VAT is a schema of indirect taxation like sales tax, excise, customs etc (not direct taxation like income tax and wealth tax) in which assessee is given credit of the tax paid by him on the inputs. So, effectively, he pays tax only on the Value Added by him to the product or service under assessment.
In traditional system of indirect taxation, same value is taxed over and again, which is called cascading effect of taxation. For example, suppose Sales Tax is 10%
Now, Suppose Mr. A produces a product and its cost is 100 Rs, when he sell it to B, A will charge RS 100 for product and Rs 10 for sales tax
Now, Mr. B sell this product to Mr. C at 200 rs, then B will charge Rs. 200 for product and Rs. 20 for Sales Tax
So, total sales tax amounting to Rs. 30 was paid by A and B
However, in the system of VAT when B sells its product at 200 Rs, his VAT liablity would be Rs. 20, but he will reduce Rs 10 paid by him as tax on the purchase of the product. Thus he will pay Rs. 10 only as tax. Thus in VAT, total tax comes to Rs.20 (Rs. 10 paid by A + Rs. 10 paid by B)

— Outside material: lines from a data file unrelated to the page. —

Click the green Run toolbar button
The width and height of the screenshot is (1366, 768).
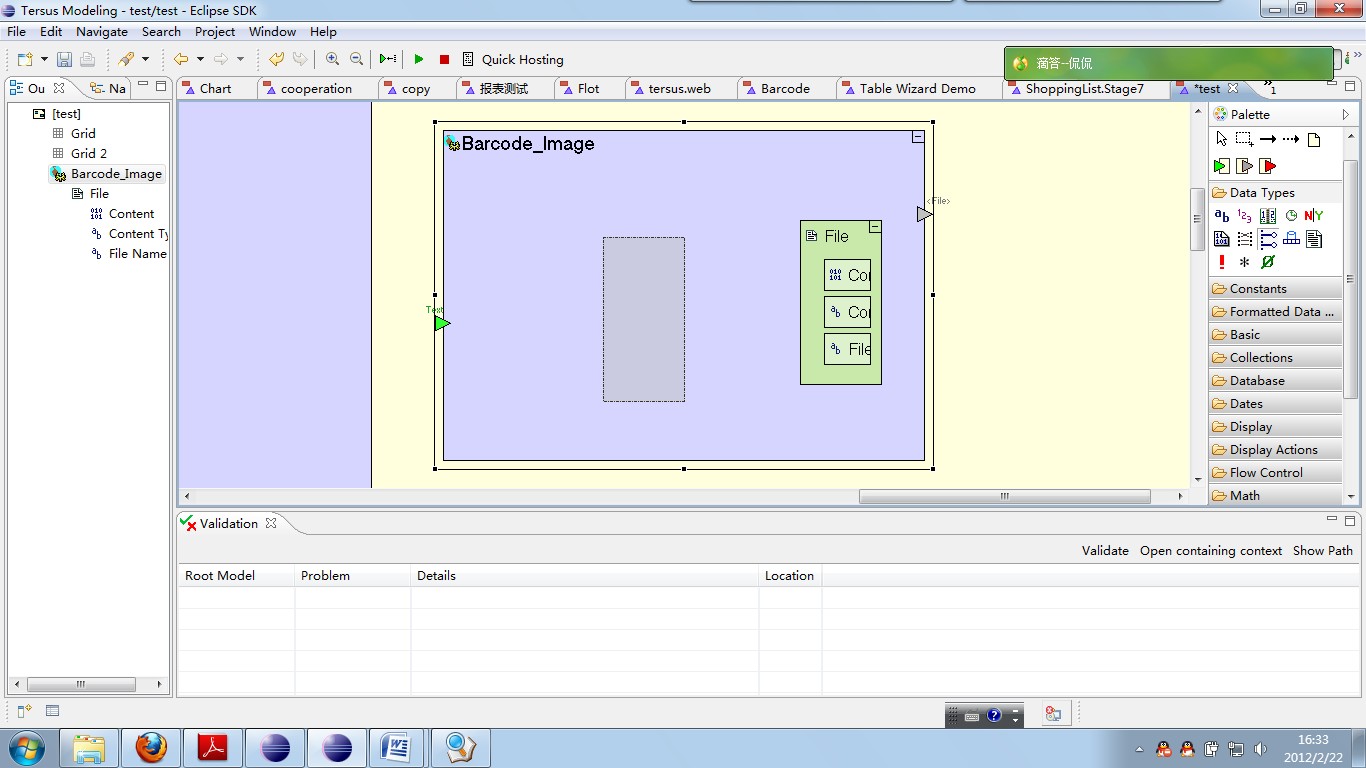pyautogui.click(x=419, y=60)
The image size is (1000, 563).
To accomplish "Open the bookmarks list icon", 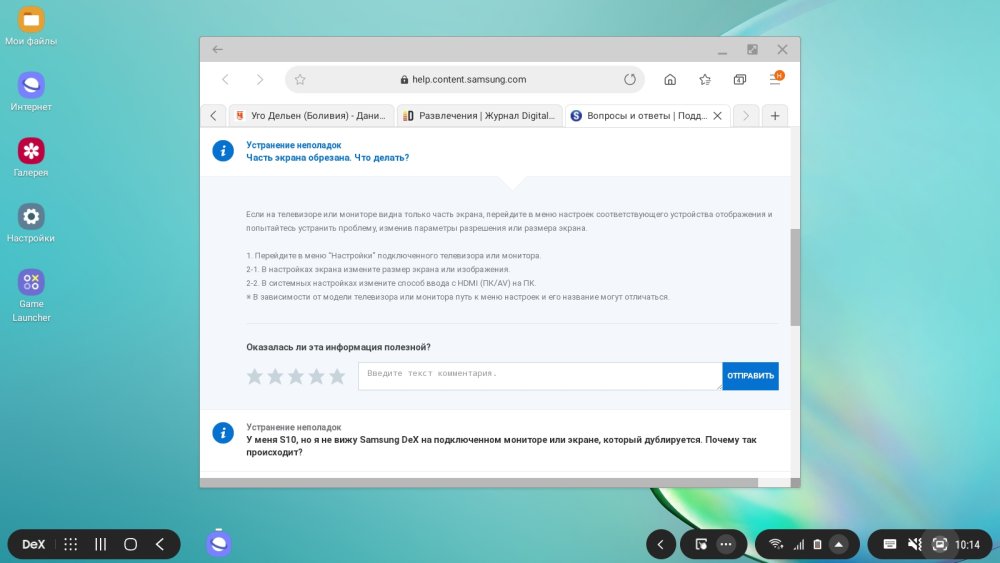I will click(705, 80).
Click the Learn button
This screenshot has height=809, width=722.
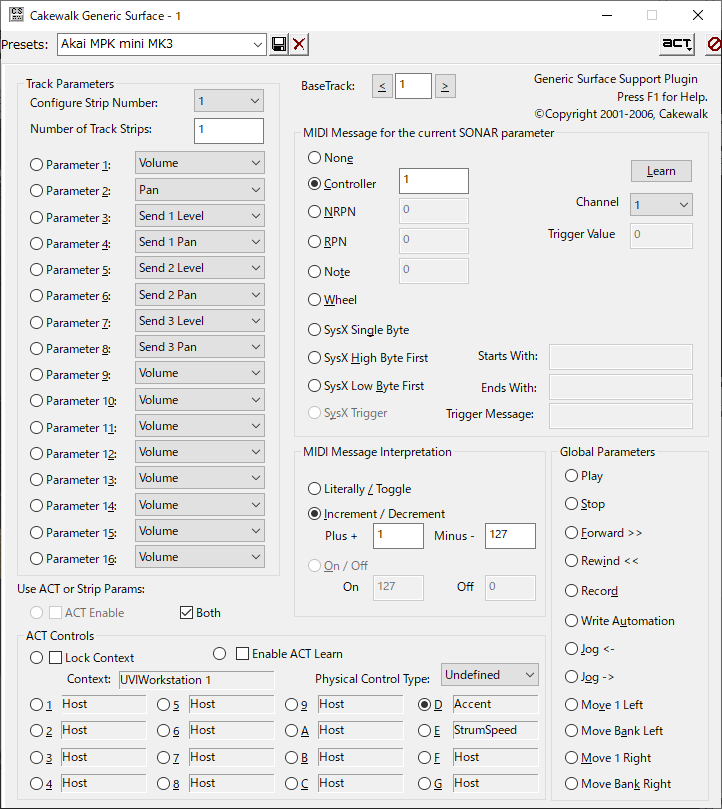click(660, 171)
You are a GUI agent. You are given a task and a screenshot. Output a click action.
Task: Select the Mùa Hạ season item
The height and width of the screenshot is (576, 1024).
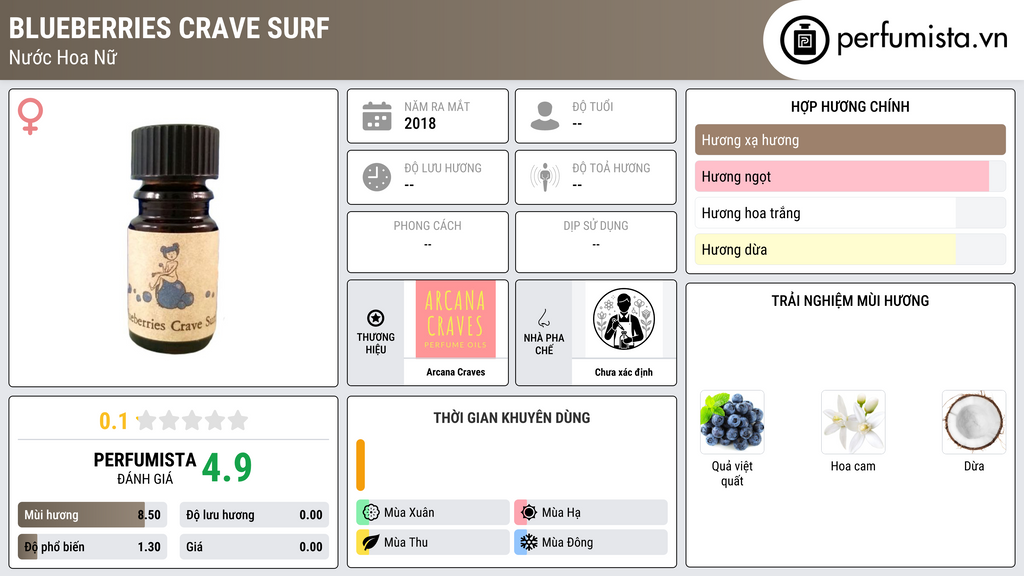(x=590, y=513)
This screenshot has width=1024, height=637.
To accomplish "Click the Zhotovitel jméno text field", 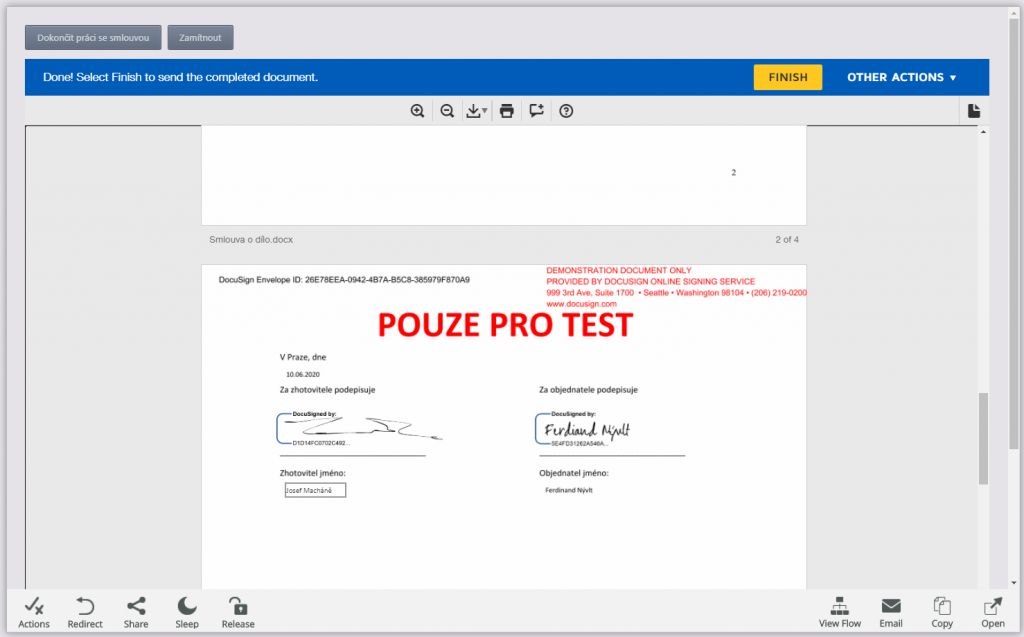I will pyautogui.click(x=315, y=491).
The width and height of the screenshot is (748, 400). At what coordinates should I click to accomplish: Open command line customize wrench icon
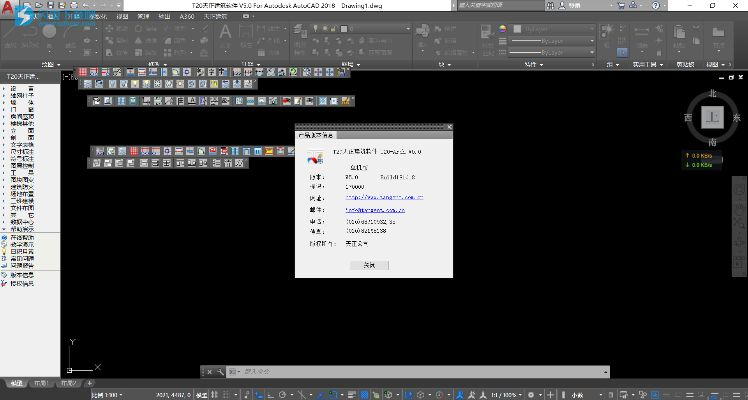219,371
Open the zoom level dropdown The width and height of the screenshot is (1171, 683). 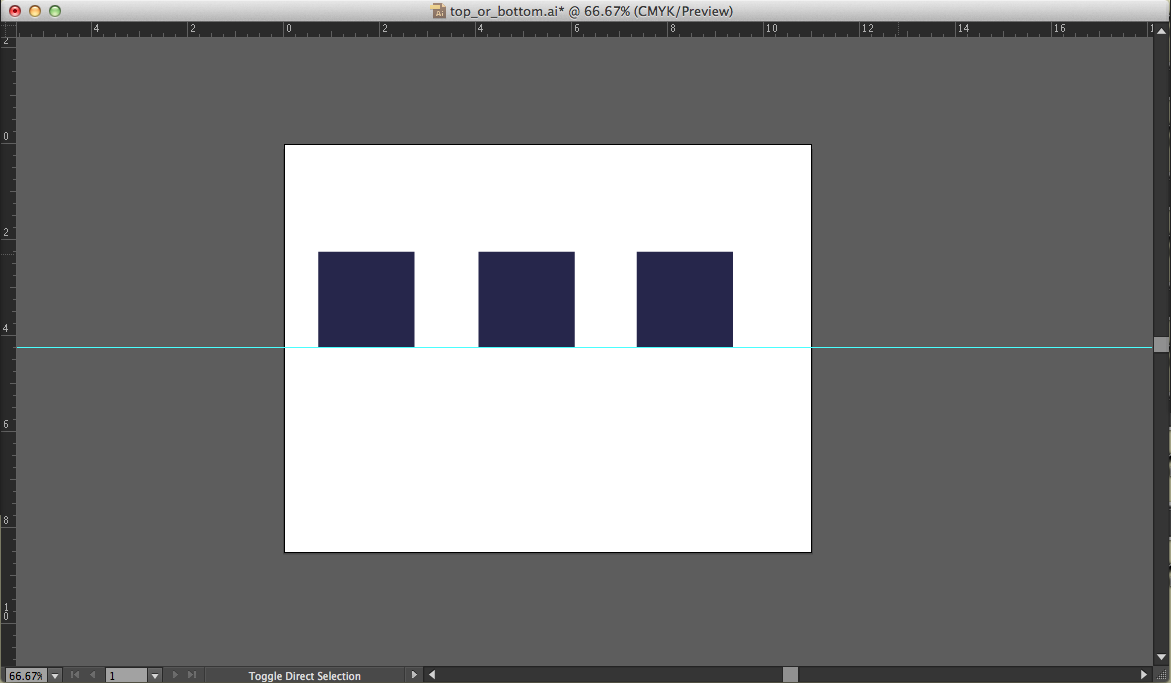[55, 676]
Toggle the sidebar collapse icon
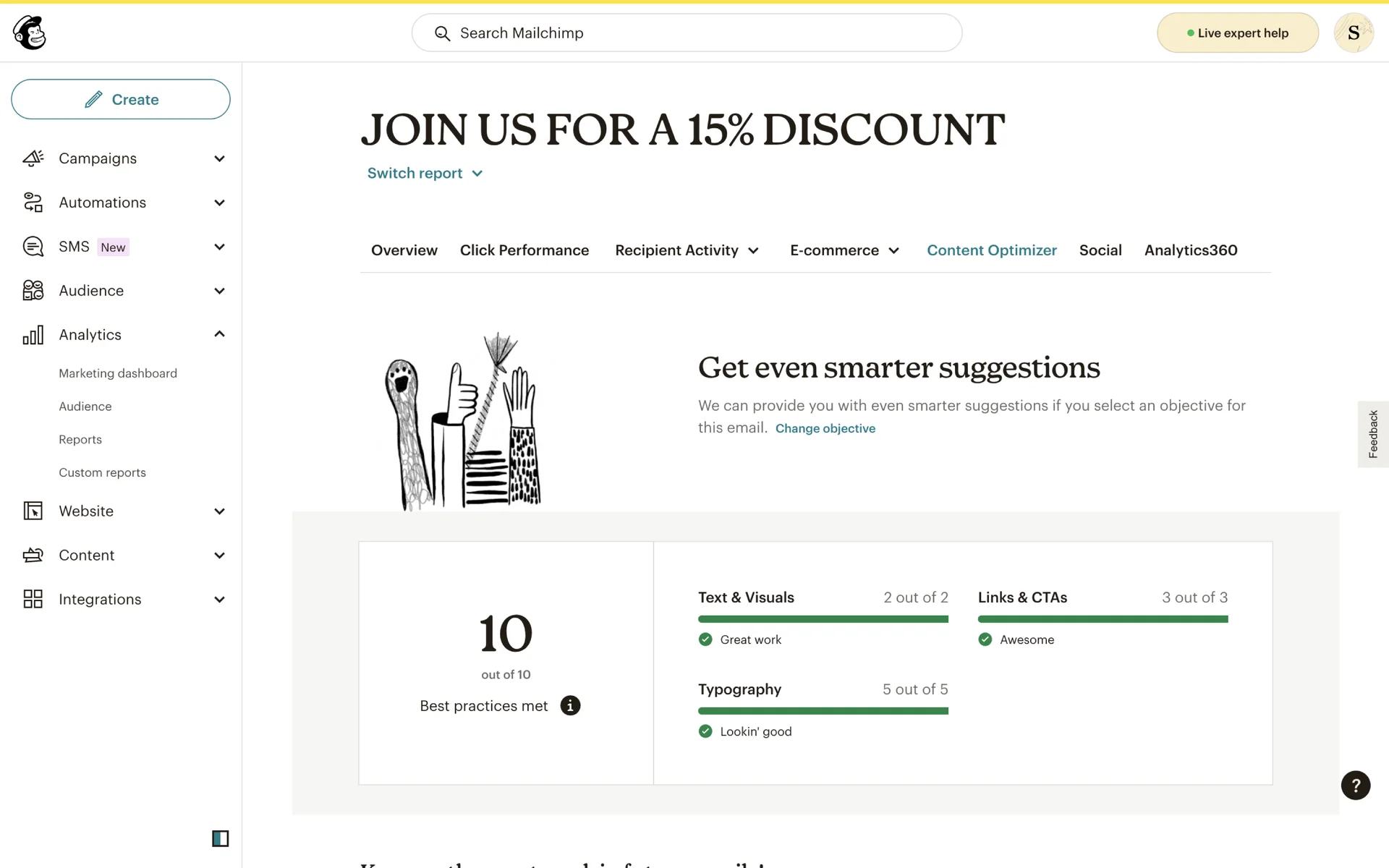The height and width of the screenshot is (868, 1389). click(x=220, y=838)
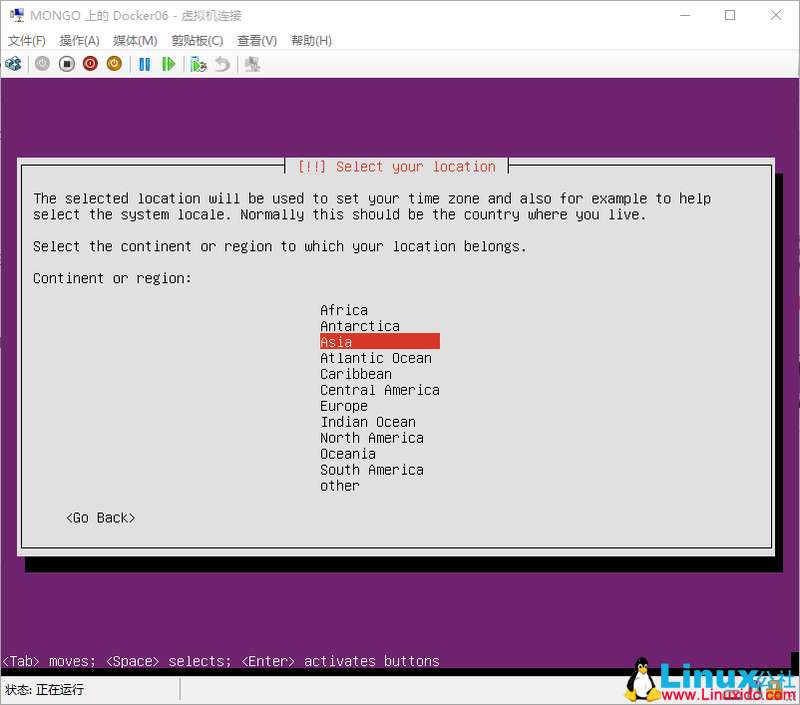This screenshot has width=800, height=705.
Task: Create a checkpoint of the VM
Action: [x=198, y=62]
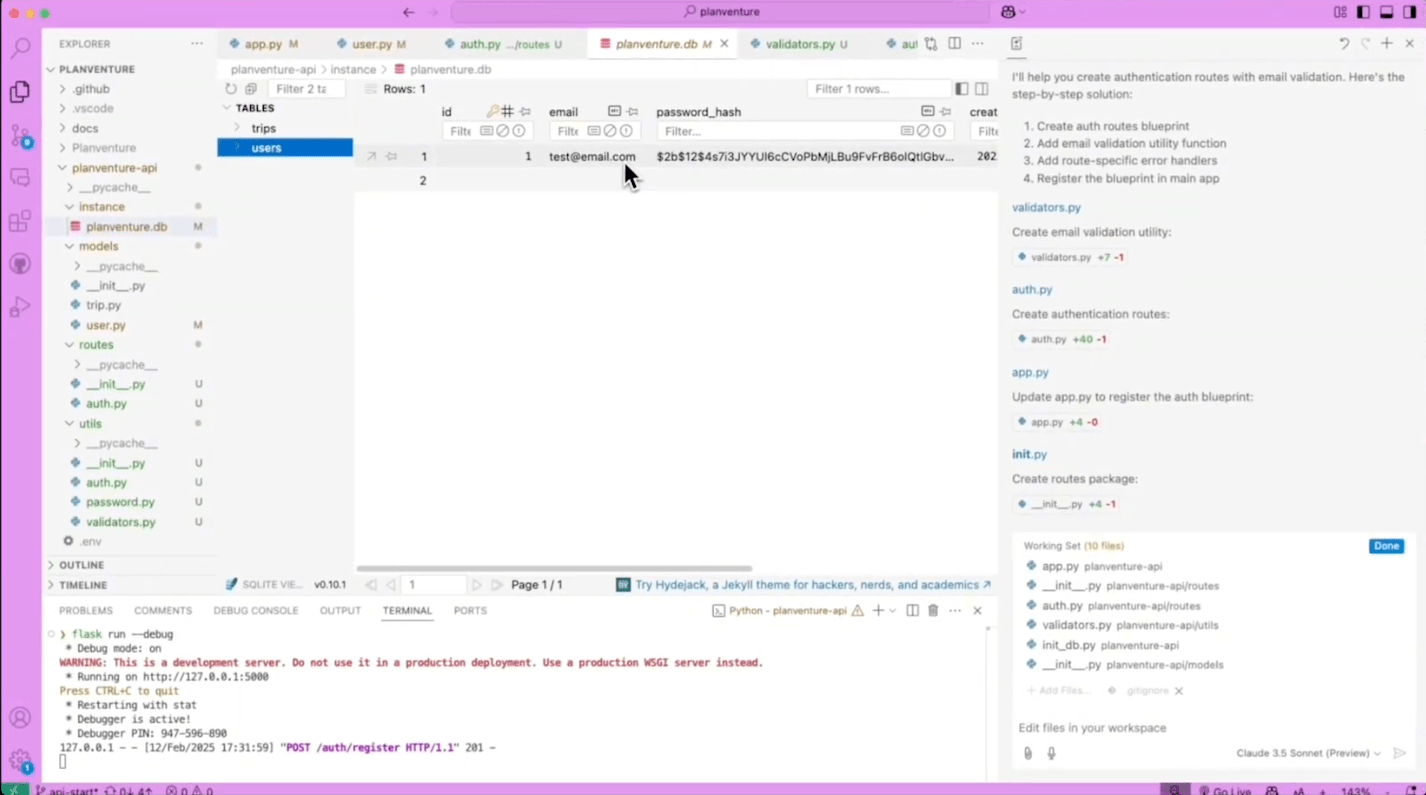Expand the OUTLINE section

81,565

Major benefits of VAT are:-
1) it shaves out the cascading effect of taxation
2) it makes the product more cheaper, by reducing cascading effect
3) Tax free Exports are ensured
4) Tax administration is much simpler
However, with VAT system, paper work gets incerased tremendously.
Your second question is Why it is compulsory?
So, Suresh, every law has its roots in our Constitution. Government can not levy a tax (and thus deprive a person of its property and wealth) which is not supported by Constitution.
Constitiution has empowered Union Government and State Governement to levy various taxes and do varoious functions under Union List and State List, and both form of governance do their own job only as specified under their respective lists.
So, VAT is complusory, because it has the authority of law.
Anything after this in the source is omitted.